Mahana Beach : Le quartier Tunaiti résiste encore et toujours à l'expulsion


Les représentants des différentes associations de riverains de Outumaoro
PUNAAUIA, le 5 mai 2015 - Les habitants des remblais d'Outumaoro, qui occupent ces terres domaniales depuis plusieurs décennies, voient d'un mauvais œil le projet Mahana Beach. Il est prévu de remplacer leurs maisons par des hôtels de luxe… Mais ils assurent rester ouverts à la discussion.


Pour le projet Tahiti Mahana Beach et ses 52 hectares dédiés à un projet d'aménagement touristique à 251 milliards Fcfp, le Pays se constitue une grosse réserve foncière. Avec l'acquisition des terrains de l'ancien Sofitel (7,8 hectares), en plus de ceux de l'ancien Bel Air ou des collines d’Outumaoro déjà dans l'escarcelle, il restait 11 hectares à récupérer en début d'année. Beaucoup de ces propriétaires seraient sur le point de se laisser convaincre par des rachats ou des échanges de terres… ce qui limiterait d'autant les expropriations.

Mais même parmi les hectares appartenant déjà officiellement au Pays, il reste des problèmes. Ainsi, la propriété des terrains des quartiers Tunaiti 1 et Tunaiti 2, à Outumaoro, est un sujet fortement débattu. Les habitants de ces terres, issues principalement des remblais de la RDO déposés là dans les années 60 et 70, y sont installés "depuis 50 ans" et en revendiquent la propriété. Ils maintiennent aussi qu'ils sont des peuples autochtones (au sens de l'ONU), chez eux, et que le droit international est de leur côté. Mais pour le Pays, ces hectares gagnés sur l'espace public maritime lui reviennent de droit. La justice a jusqu'à présent toujours penché dans ce sens…
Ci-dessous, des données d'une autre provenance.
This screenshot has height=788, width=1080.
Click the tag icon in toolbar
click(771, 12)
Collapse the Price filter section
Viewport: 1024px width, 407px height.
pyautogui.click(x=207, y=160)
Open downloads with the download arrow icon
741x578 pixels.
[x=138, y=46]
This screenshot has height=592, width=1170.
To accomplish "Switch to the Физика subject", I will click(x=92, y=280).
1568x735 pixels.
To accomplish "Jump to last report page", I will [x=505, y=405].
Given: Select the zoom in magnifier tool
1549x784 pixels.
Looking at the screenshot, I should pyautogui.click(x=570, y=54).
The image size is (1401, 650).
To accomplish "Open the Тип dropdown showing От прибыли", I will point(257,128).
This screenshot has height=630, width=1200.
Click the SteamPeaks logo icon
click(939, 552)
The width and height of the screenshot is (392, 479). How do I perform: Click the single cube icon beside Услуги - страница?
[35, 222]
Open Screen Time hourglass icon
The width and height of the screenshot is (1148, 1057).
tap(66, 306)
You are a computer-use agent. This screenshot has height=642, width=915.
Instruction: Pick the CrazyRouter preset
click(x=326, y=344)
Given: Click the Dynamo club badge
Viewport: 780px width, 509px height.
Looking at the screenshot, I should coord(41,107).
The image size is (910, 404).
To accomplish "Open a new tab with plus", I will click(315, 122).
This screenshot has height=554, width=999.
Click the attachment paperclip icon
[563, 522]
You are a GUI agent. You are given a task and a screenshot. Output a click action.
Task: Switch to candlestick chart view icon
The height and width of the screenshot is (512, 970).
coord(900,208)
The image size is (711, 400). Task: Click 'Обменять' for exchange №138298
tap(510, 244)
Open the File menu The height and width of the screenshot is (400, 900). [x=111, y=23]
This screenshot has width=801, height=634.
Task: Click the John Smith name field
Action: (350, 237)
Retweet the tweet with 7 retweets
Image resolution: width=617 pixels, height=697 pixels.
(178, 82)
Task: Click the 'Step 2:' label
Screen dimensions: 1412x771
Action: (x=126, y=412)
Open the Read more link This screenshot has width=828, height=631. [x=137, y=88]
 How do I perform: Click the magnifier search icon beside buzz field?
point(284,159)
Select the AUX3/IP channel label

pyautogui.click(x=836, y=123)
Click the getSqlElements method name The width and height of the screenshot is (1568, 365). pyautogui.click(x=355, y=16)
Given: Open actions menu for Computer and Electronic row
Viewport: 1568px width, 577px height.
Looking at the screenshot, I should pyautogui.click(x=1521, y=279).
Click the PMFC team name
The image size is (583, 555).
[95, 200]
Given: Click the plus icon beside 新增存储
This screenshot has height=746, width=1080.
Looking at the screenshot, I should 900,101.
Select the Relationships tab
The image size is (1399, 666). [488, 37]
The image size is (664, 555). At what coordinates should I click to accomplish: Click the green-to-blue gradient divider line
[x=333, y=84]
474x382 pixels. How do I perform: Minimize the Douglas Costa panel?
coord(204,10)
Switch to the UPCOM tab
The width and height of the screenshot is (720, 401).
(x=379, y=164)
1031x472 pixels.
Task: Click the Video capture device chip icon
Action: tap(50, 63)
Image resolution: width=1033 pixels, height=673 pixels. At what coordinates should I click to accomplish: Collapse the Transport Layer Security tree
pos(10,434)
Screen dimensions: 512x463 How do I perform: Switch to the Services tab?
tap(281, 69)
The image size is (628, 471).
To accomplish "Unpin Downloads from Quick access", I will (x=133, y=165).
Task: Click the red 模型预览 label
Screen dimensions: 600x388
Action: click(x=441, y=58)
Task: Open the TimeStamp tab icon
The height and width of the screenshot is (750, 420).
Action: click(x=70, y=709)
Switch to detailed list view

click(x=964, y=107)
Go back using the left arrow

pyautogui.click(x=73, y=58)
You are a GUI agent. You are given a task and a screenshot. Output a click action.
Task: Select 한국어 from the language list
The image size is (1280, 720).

Et certaines des familles ont déjà accepté de partir, contre des relogements. Ainsi, 27 familles à l'entrée du quartier ont été relocalisées fin 2014 dans un nouvel immeuble social situé au rond-point menant à l'Université. Mais il reste encore une centaine de familles bien décidées à rester : "on n'est pas à vendre c'est tout. On pense différemment," expliquent Monil Tetuanui et Inatio Faiua, qui représentent les associations de riverains de ces remblais maritimes d’Outumaoro. "Ca fait des années que ça se passe comme ça, expulsions, expulsions… c'est fini. Ca fait des années qu'ils nous marchent sur la tête. Il faut que les propriétaires de ces terres soient acteurs !"

D'accord pour le Mahana Beach, mais pas sans les habitants du quartier

Mais l'attitude dans la zone semble être à l'ouverture : "Nous voulons le projet Mahana Beach, mais pas pour amener des tetuanui pour remplacer des tetuanui. Ici ils veulent faire un village polynésien, mais ils vont mettre qui dedans ? Nous on veut rester ici, et on veut participer au projet, même si on doit apporter des choses."

Ce que les associations représentant les "propriétaires indivisaires des terres" veulent apporter, ce sont justement ces terrains dont ils revendiquent la propriété. "Ici ils veulent mettre des maohi qui font de l'artisanat, jouent de la musique, rappent le coco. Nous on est capables de le faire. Et ils viennent nous insulter en disant qu'il faut amener je ne sais pas qui à notre place !"

Vu comment la dernière expulsion en 2010 a failli tourner à l'émeute, et avec la grande expérience en procédures judiciaires acquise par les habitants du quartier au cours des nombreux procès, les associations ont des arguments de poids pour se faire entendre. Déjà, ils promettent qu'ils répondront à l'enquête publique mise en place dans le cadre du projet par une pétition de protestation "avec 10 000 signatures".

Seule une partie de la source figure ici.